* [Consigne] Rédigez la suite de l'entretien sur les aménagements portuaires et les énergies marines renouvelables, en reprenant juste après sa dernière phrase.

+++ Extrait

JMM: VOUS ÉVOQUEZ LES TERMINAUX À CONTENEURS, ROULIER ET SABLIER. QUELLE PLACE LAISSEREZ-VOUS POUR LES ÉNERGIES MARINES RENOUVELABLES?
J.-P.C.: Ces énergies ont toute leur place dans nos installations. Une partie des linéaires de quai du terminal à conteneurs sera dédiée à ce trafic. Les aménagements pour les usines d’Alstom ont démarré en juin avec une première échéance au 30 novembre. Les EMR ont des besoins logistiques terrestres importants. Une partie de leur hub sera à côté de la forme Joubert. EDF énergies nouvelles n’a pas remporté l’appel d’offres pour la baie de Saint-Brieuc. Elle a décidé de réétudier son schéma et de s’implanter à Saint-Nazaire. La production des nacelles et des générateurs est prévue pour 2014, nous serons prêts à les accueillir.
JMM: DES TRAVAUX IMPORTANTS QUI RÉCLAMENT DES SOMMES À LA HAUTEUR. SELON QUEL MODÈLE ENVISAGEZ-VOUS DE FINANCER CES TRAVAUX?

++++++
+++ Données fournies

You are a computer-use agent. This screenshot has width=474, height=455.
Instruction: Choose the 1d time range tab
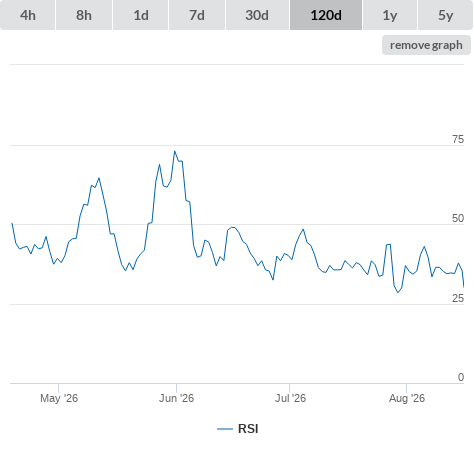click(141, 15)
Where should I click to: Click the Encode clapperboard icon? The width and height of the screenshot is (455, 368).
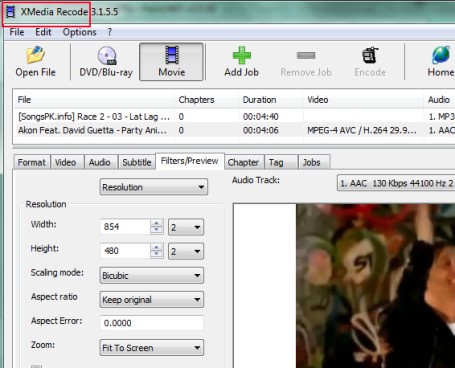(370, 55)
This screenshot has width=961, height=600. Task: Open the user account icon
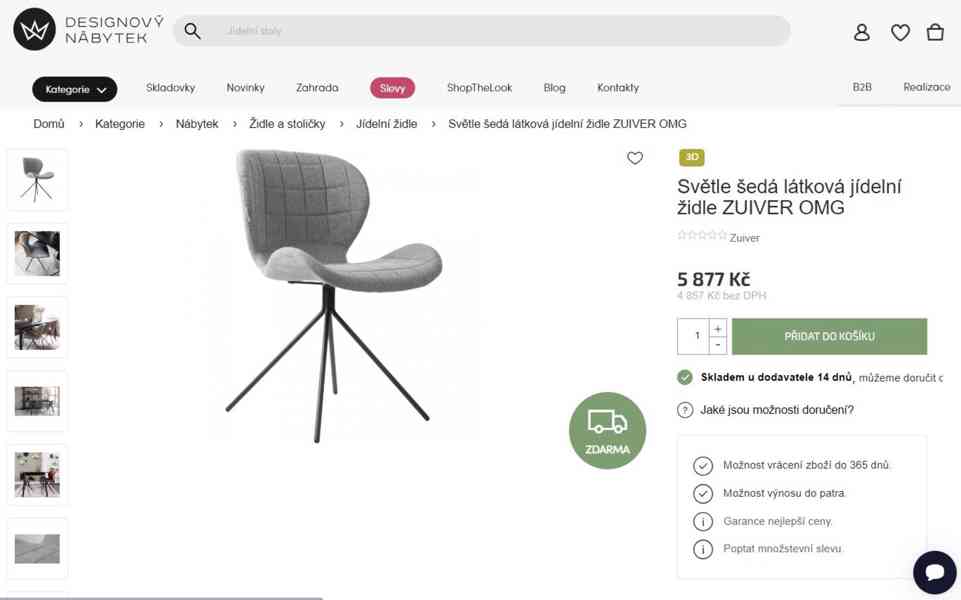click(x=862, y=32)

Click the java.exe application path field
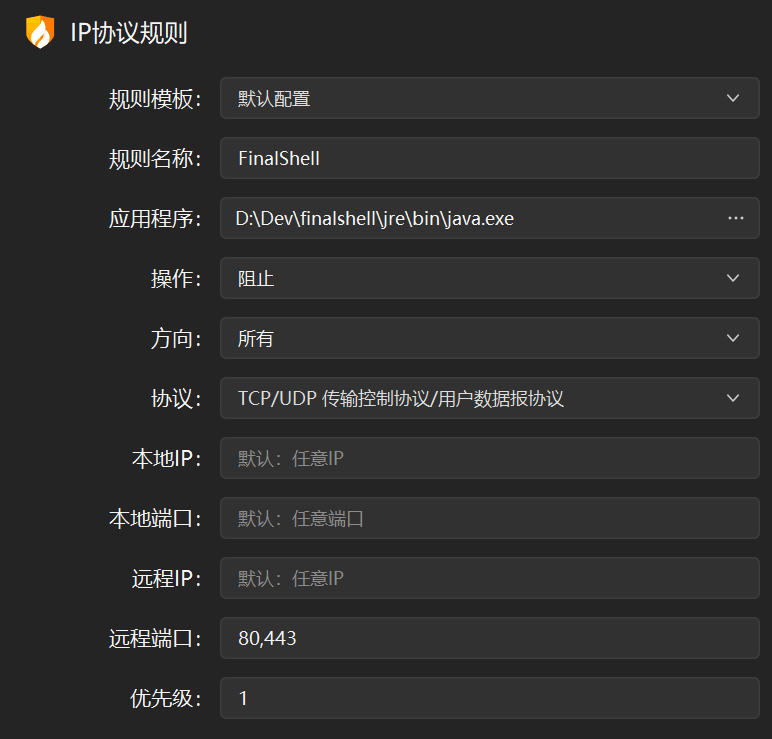(470, 218)
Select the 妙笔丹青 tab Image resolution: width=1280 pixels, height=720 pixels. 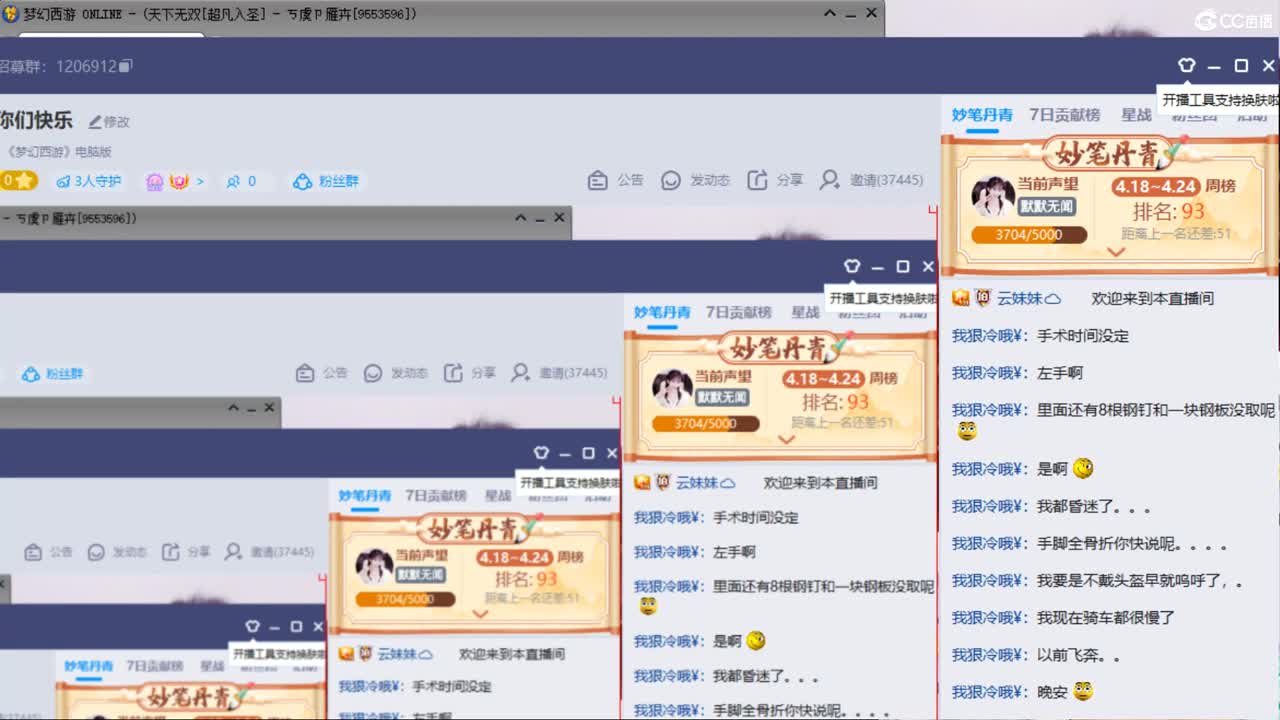tap(981, 115)
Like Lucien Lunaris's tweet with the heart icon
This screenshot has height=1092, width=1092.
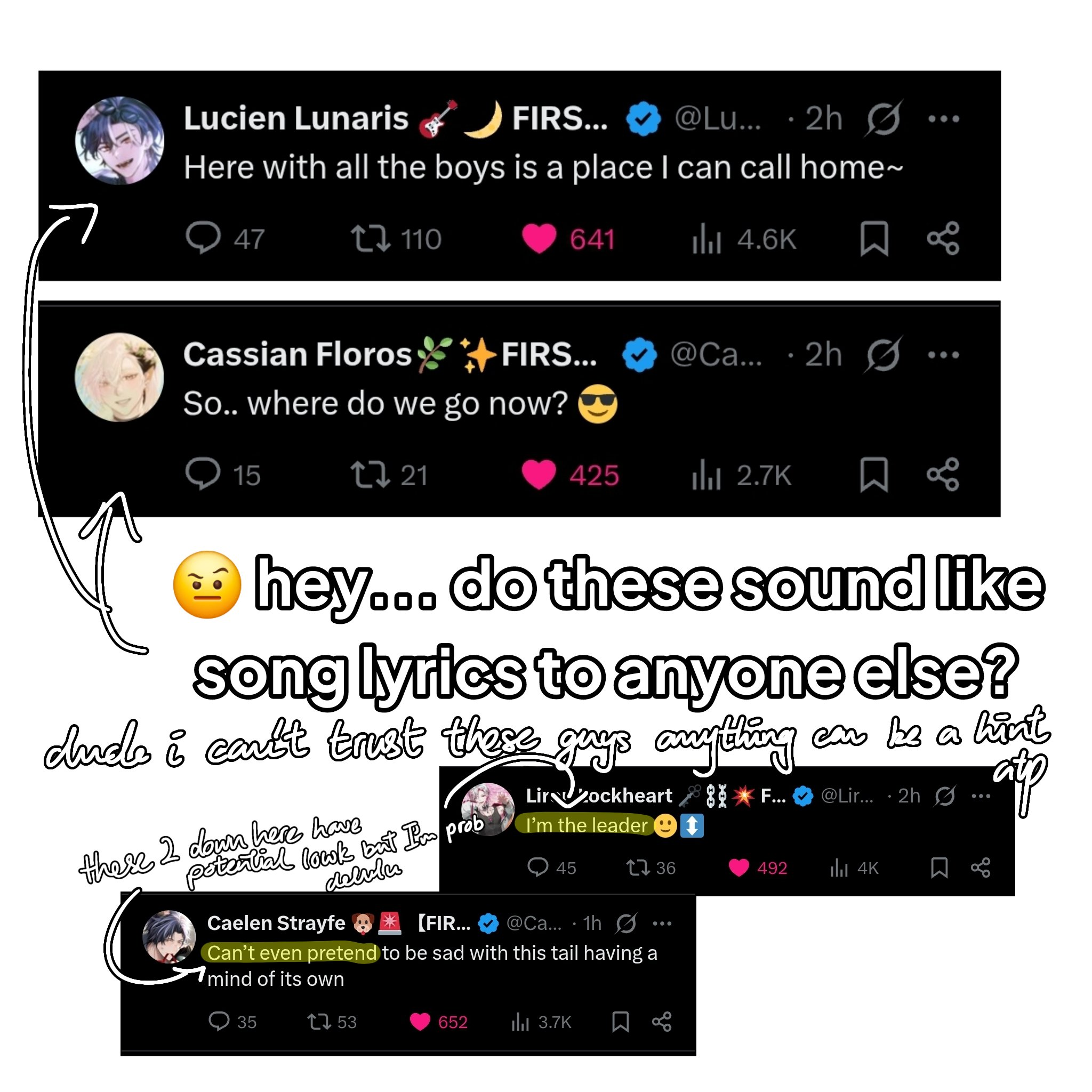click(x=539, y=238)
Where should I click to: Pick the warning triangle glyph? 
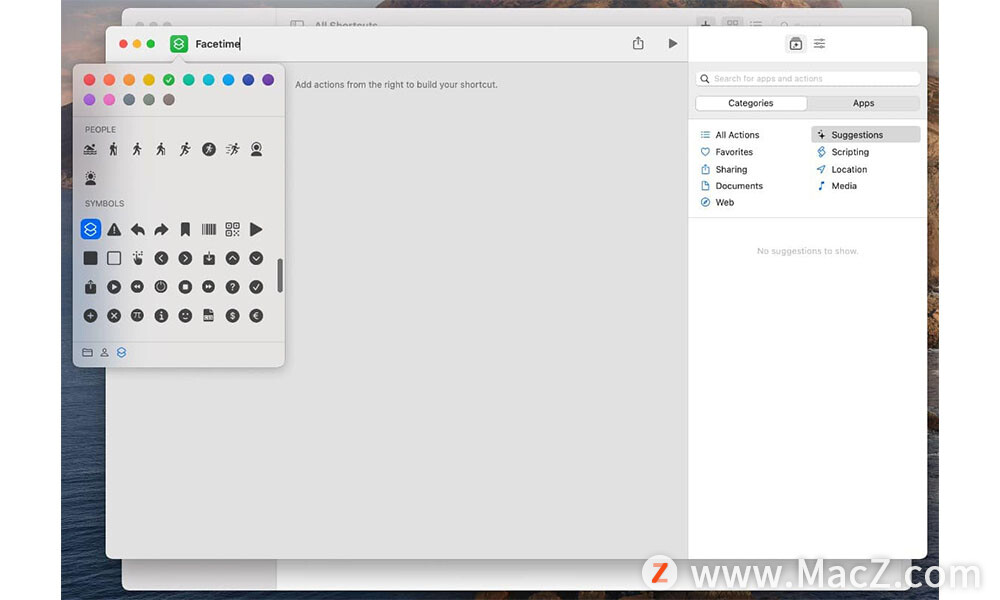pyautogui.click(x=114, y=229)
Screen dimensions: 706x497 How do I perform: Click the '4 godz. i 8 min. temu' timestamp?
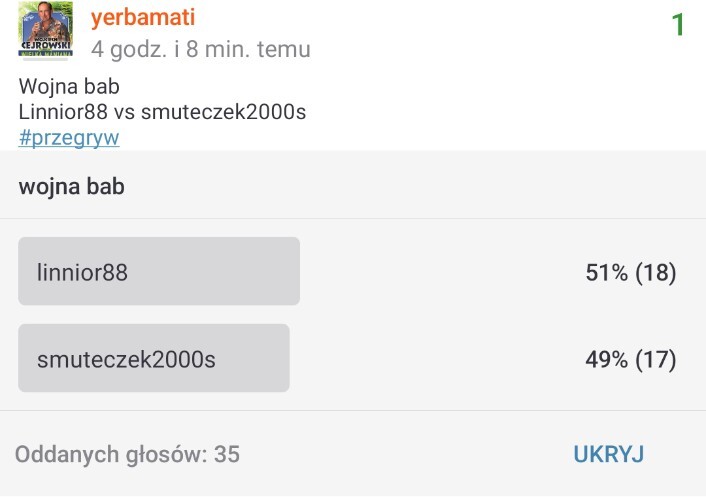pyautogui.click(x=200, y=48)
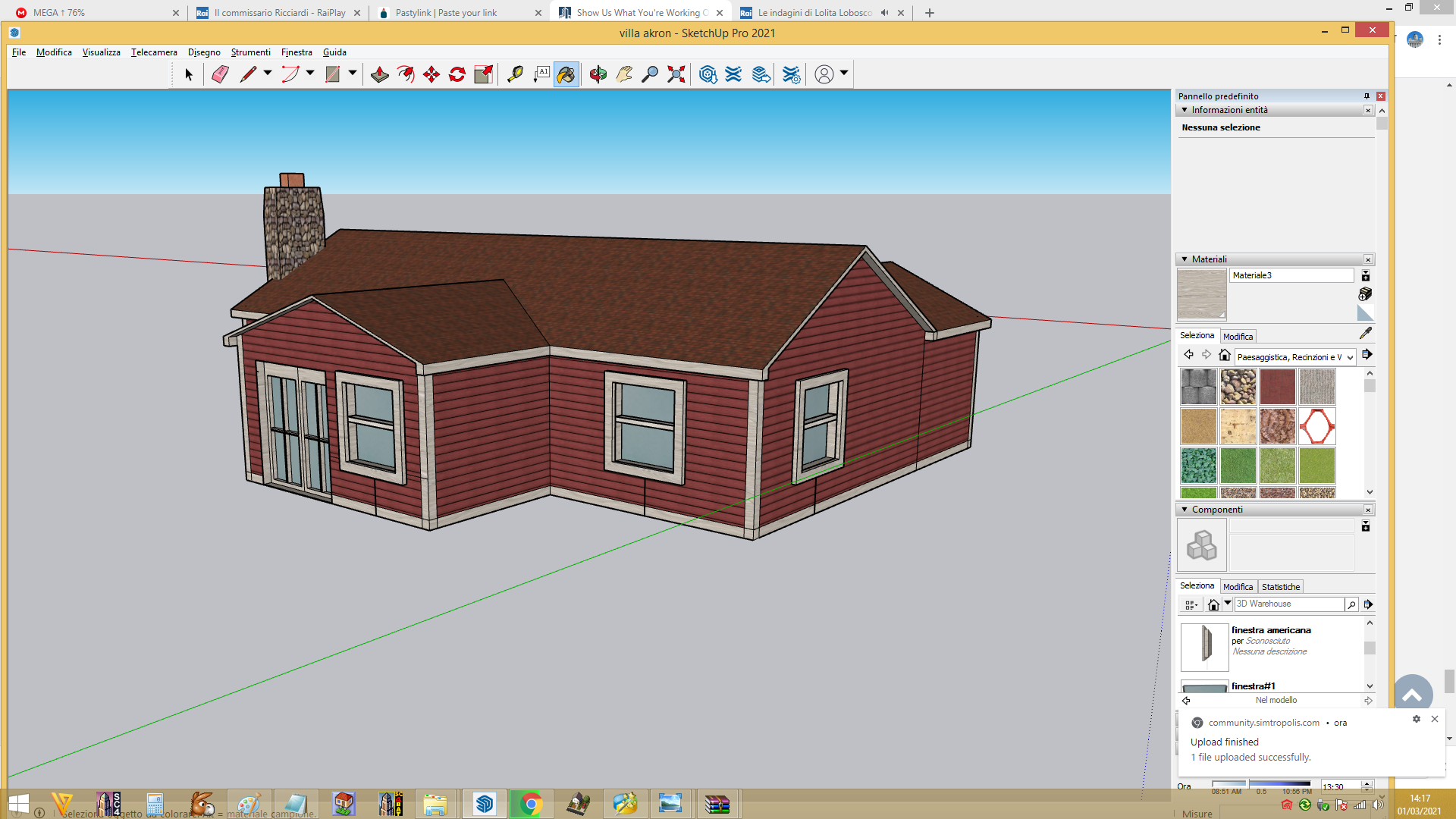Choose the Rotate tool
This screenshot has height=819, width=1456.
coord(457,74)
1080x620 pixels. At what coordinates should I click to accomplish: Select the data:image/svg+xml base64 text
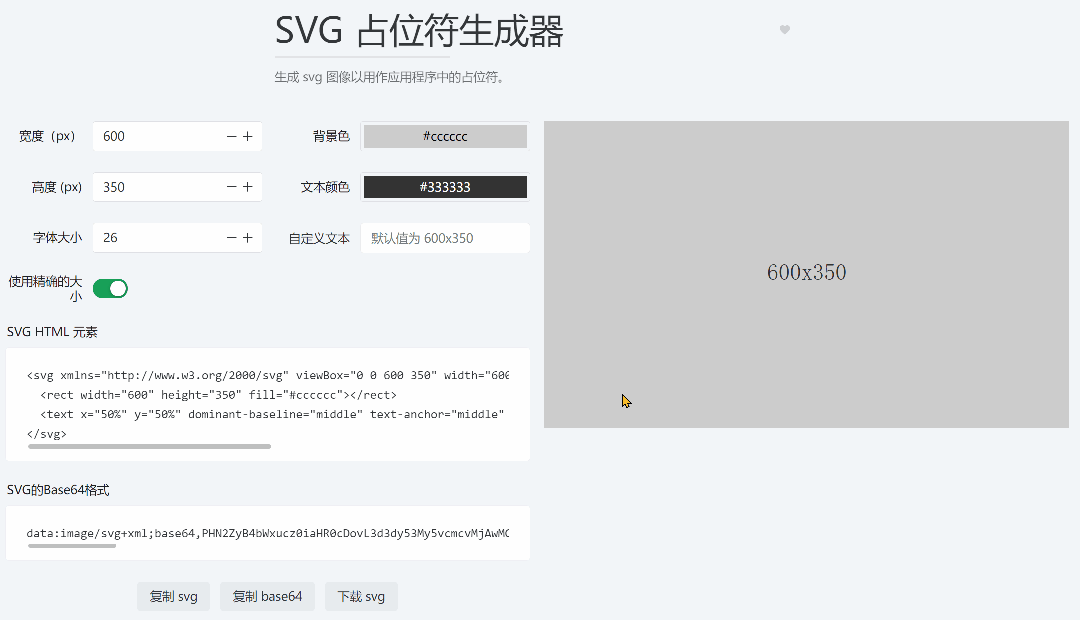tap(265, 533)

++++++

* [Réponse]
J.-P.C.: Nous avons un potentiel industriel large avec une plus-value dans le monde portuaire. Nous discutons avec le conseil de surveillance sur ces questions. Aujourd’hui, nous disposons de 80 M€. Le GPMNSN doit faire face à une problématique sur le foncier. À chaque fois, nous devons démontrer que le projet dispose de sa propre rentabilité. Entre 2013 et 2016, ce sont entre 25 M€ et 30 M€ qui seront nécessaires. Il faut assurer le maintien des réseaux, ce qui représente en moyenne 6 M€ à 8 M€ par an. D’autres travaux sont nécessaires. Nous avons refait la porte aval de la forme Joubert. Des travaux qui ont coûté 18 M€. D’ici à cinq ans, la porte amont devra aussi être revue. Notre variable d’ajustement est le maintien des installations et la façon dont nous fonctionnons. À chaque étape, nous nous interrogeons sur notre mode de fonctionnement. Ainsi, pour les dragages, par exemple, nous nous posons la question de la meilleure approche.
JMM: EN 2011, LE GRAND PORT MARITIME DE NANTES SAINT-NAZAIRE À CONNU DES TENSIONS EN RAISON DE LA RÉFORME DES PORTS. VOUS AVEZ PROCÉDÉ AU TRANSFERT DU PERSONNEL ET À LA VENTE DU MATÉRIEL. QUEL EST LE CLIMAT SUR LES QUAIS?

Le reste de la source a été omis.